Activity -
The answer must be an exact copy of the records, with every picture removed.
[Data extracts Boundary: Start]
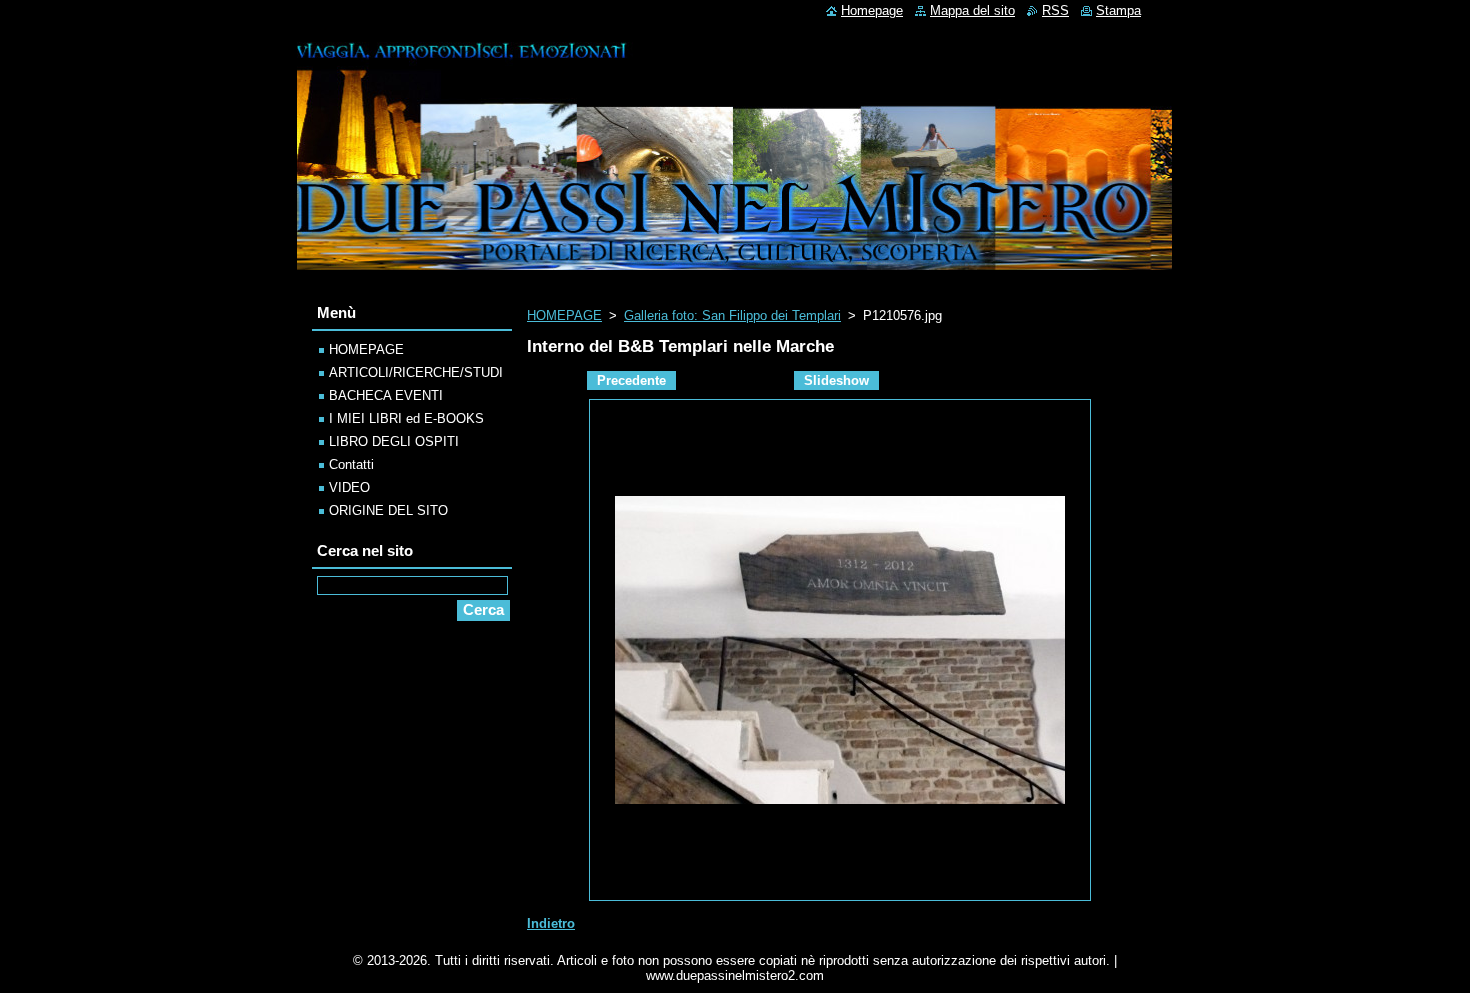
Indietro (551, 923)
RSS (1055, 10)
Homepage (872, 10)
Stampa (1118, 10)
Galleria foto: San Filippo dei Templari (732, 315)
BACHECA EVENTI (386, 395)
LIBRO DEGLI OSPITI (394, 441)
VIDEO (349, 487)
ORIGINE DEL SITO (388, 510)
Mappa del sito (972, 10)
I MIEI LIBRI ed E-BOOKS (406, 418)
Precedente (631, 380)
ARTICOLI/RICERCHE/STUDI (416, 372)
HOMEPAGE (564, 315)
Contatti (351, 464)
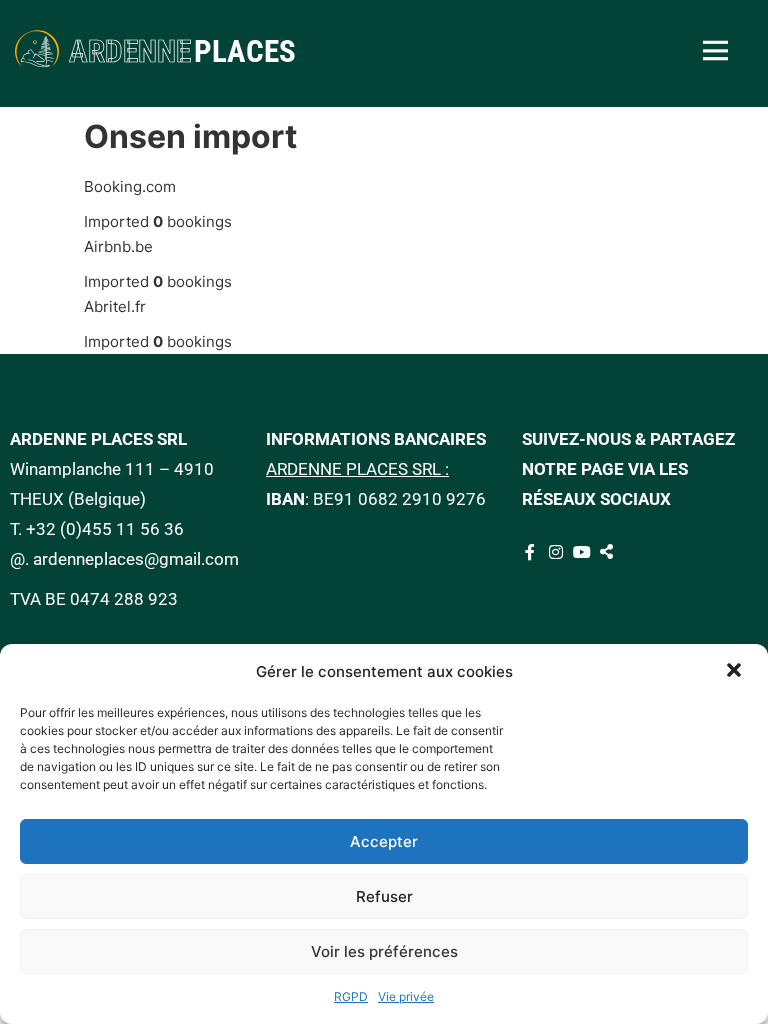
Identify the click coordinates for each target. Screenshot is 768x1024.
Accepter (384, 841)
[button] (736, 672)
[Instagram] (556, 552)
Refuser (384, 896)
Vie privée (406, 996)
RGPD (351, 996)
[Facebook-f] (530, 552)
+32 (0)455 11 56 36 (105, 529)
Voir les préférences (384, 951)
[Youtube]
[Data extracts Boundary: End]
Finished task -
Indietro (551, 923)
RSS (1055, 10)
Homepage (872, 10)
Stampa (1118, 10)
Galleria foto: San Filippo dei Templari (732, 315)
BACHECA EVENTI (386, 395)
LIBRO DEGLI OSPITI (394, 441)
VIDEO (349, 487)
ORIGINE DEL SITO (388, 510)
Mappa del sito (972, 10)
I MIEI LIBRI ed E-BOOKS (406, 418)
Precedente (631, 380)
ARTICOLI/RICERCHE/STUDI (416, 372)
HOMEPAGE (564, 315)
Contatti (351, 464)
Identify the click coordinates for each target. Screenshot is 768x1024.
Accepter (384, 841)
[button] (736, 672)
[Instagram] (556, 552)
Refuser (384, 896)
Vie privée (406, 996)
RGPD (351, 996)
[Facebook-f] (530, 552)
+32 (0)455 11 56 36 (105, 529)
Voir les préférences (384, 951)
[Youtube]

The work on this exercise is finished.